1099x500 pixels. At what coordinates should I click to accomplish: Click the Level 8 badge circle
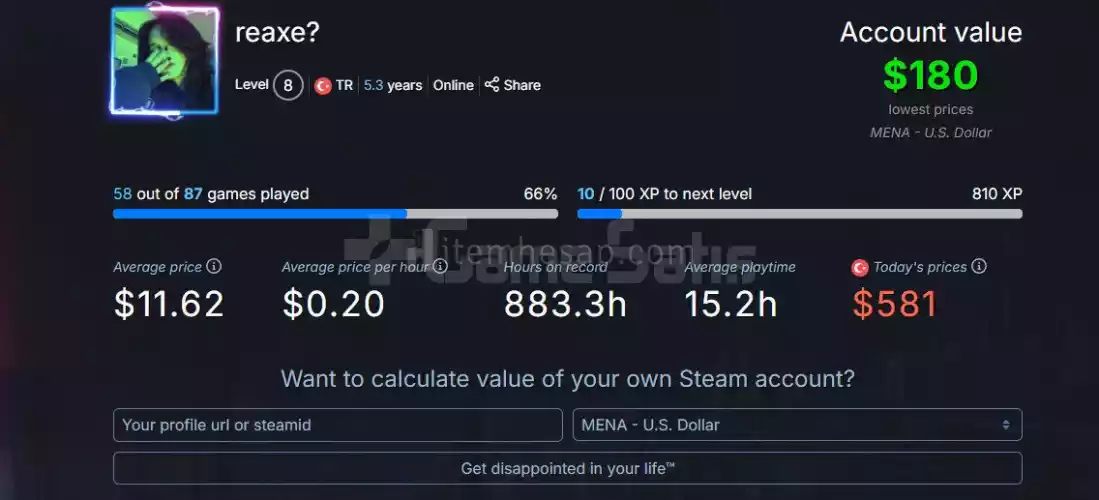click(x=288, y=86)
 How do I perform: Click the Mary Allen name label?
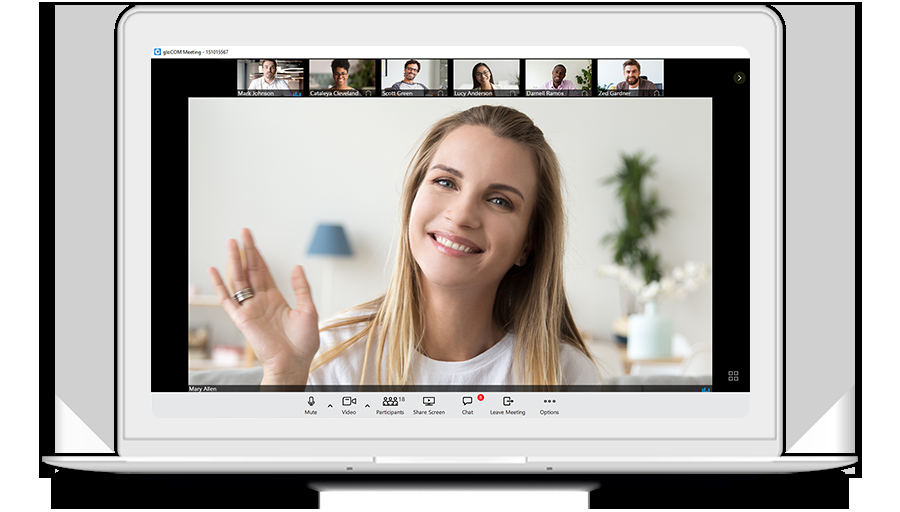coord(203,388)
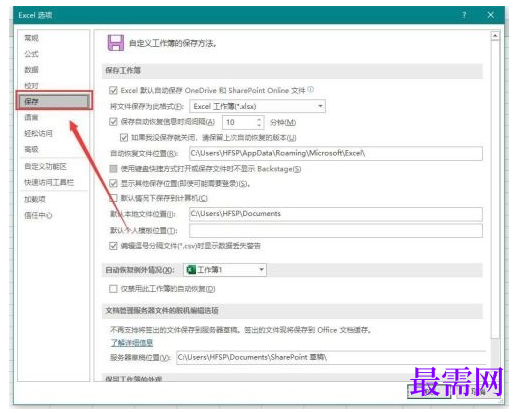This screenshot has width=522, height=413.
Task: Open the save file format dropdown
Action: tap(257, 106)
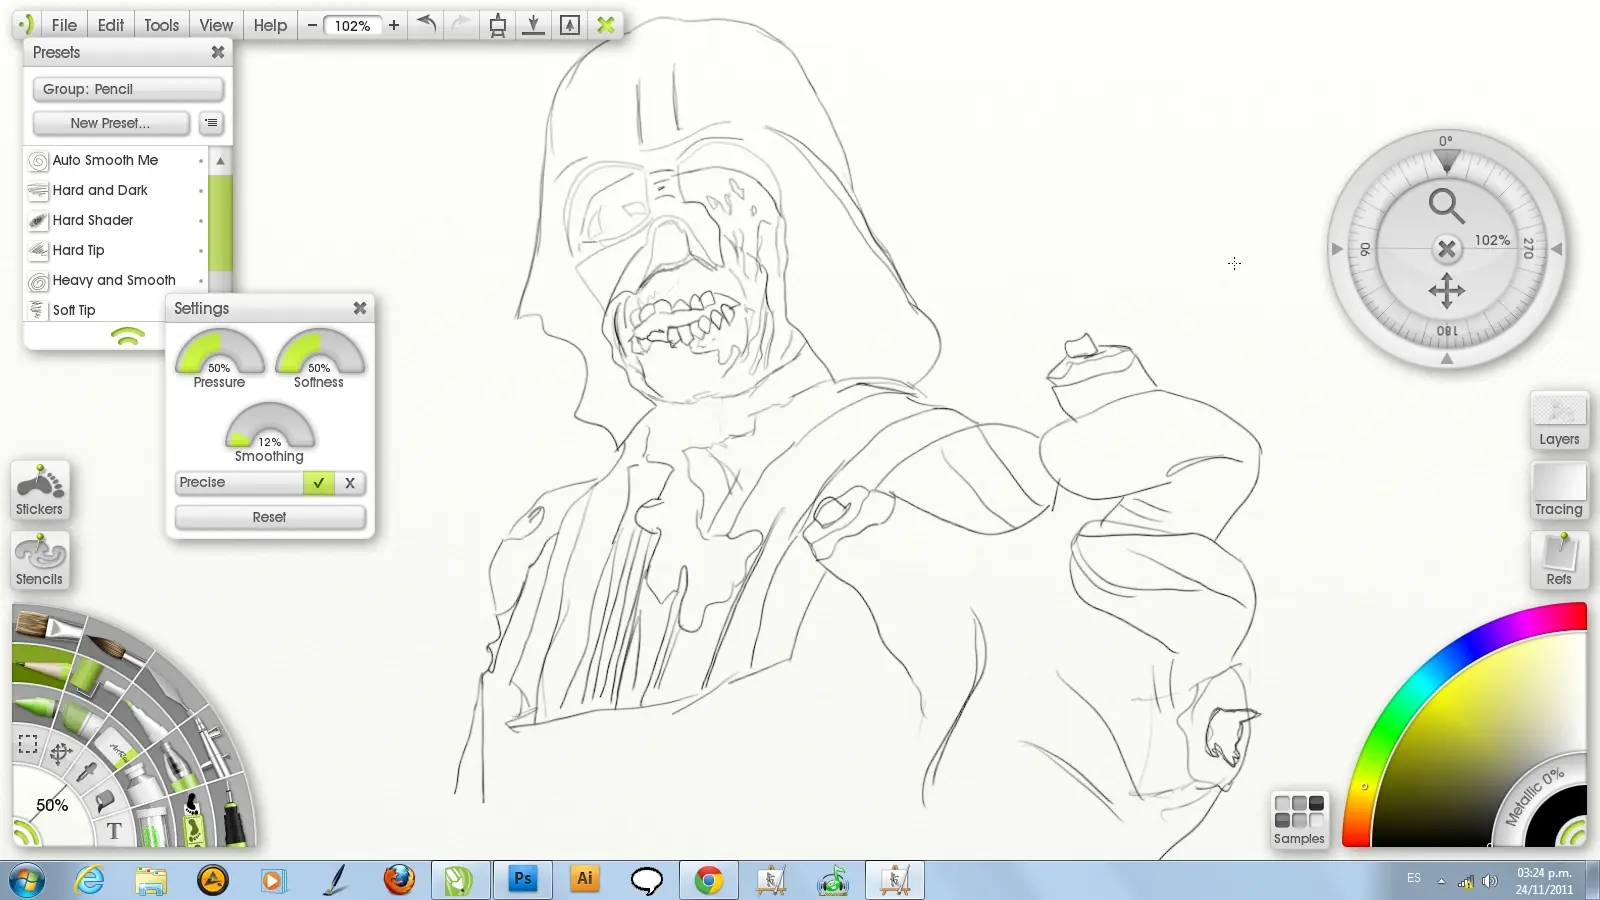Click the New Preset button

point(110,123)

Exercise goal: Reprint every record exactly and skip the pictures.

Answer:
1099x500 pixels. At what coordinates should I click to accomplish: Click the Level 8 badge circle
click(x=288, y=86)
 How do I perform: Click the Mary Allen name label?
coord(203,388)
This screenshot has width=522, height=413.
Task: Open the save file format dropdown
Action: tap(257, 106)
Click the New Preset button

point(110,123)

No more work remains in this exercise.